Exercise instructions – All entries below are to be returned exactly, with pictures left out.
Start of Input records
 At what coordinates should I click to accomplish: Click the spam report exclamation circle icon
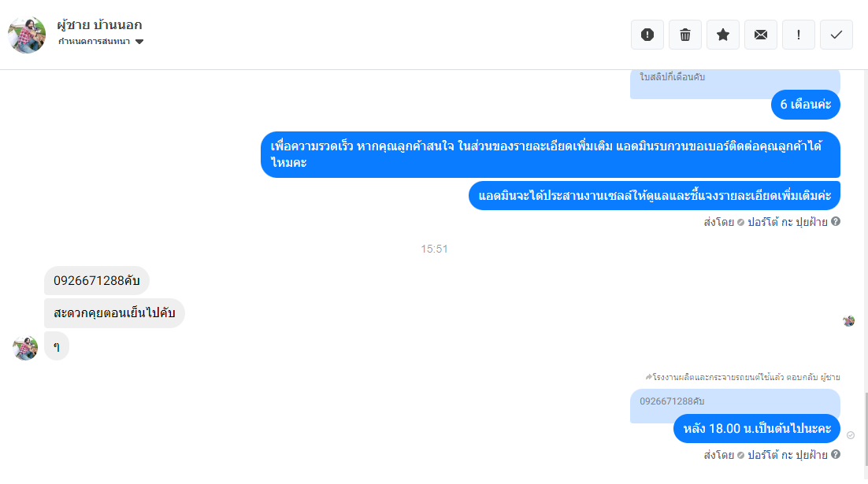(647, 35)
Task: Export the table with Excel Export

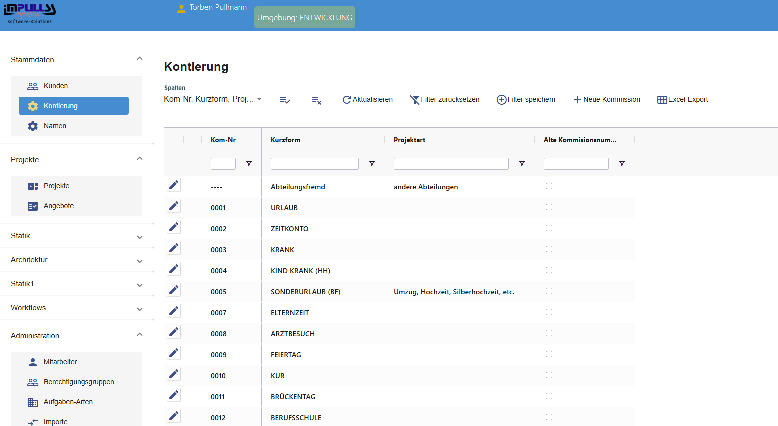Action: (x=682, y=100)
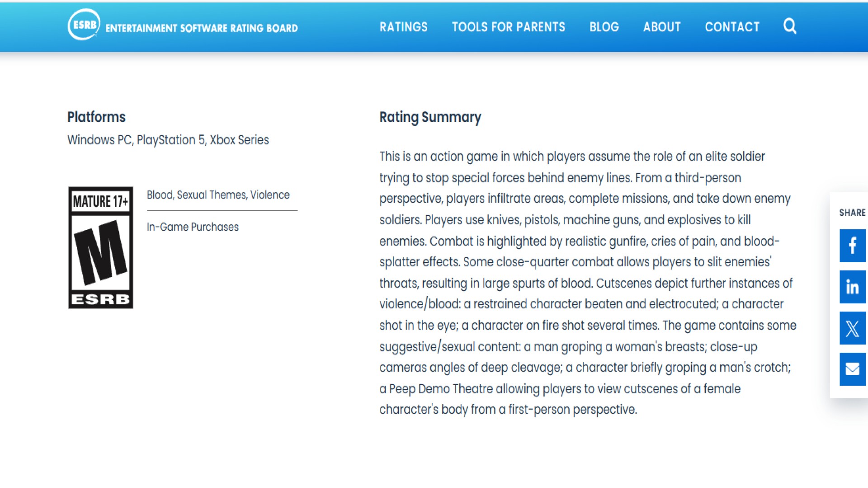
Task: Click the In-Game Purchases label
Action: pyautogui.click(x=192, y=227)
End of Input records
Answer section –
 At what coordinates should I click to accomplish: Click the spam report exclamation circle icon
(647, 35)
Task: Export the table with Excel Export

Action: (x=682, y=100)
Task: Click the In-Game Purchases label
Action: pyautogui.click(x=192, y=227)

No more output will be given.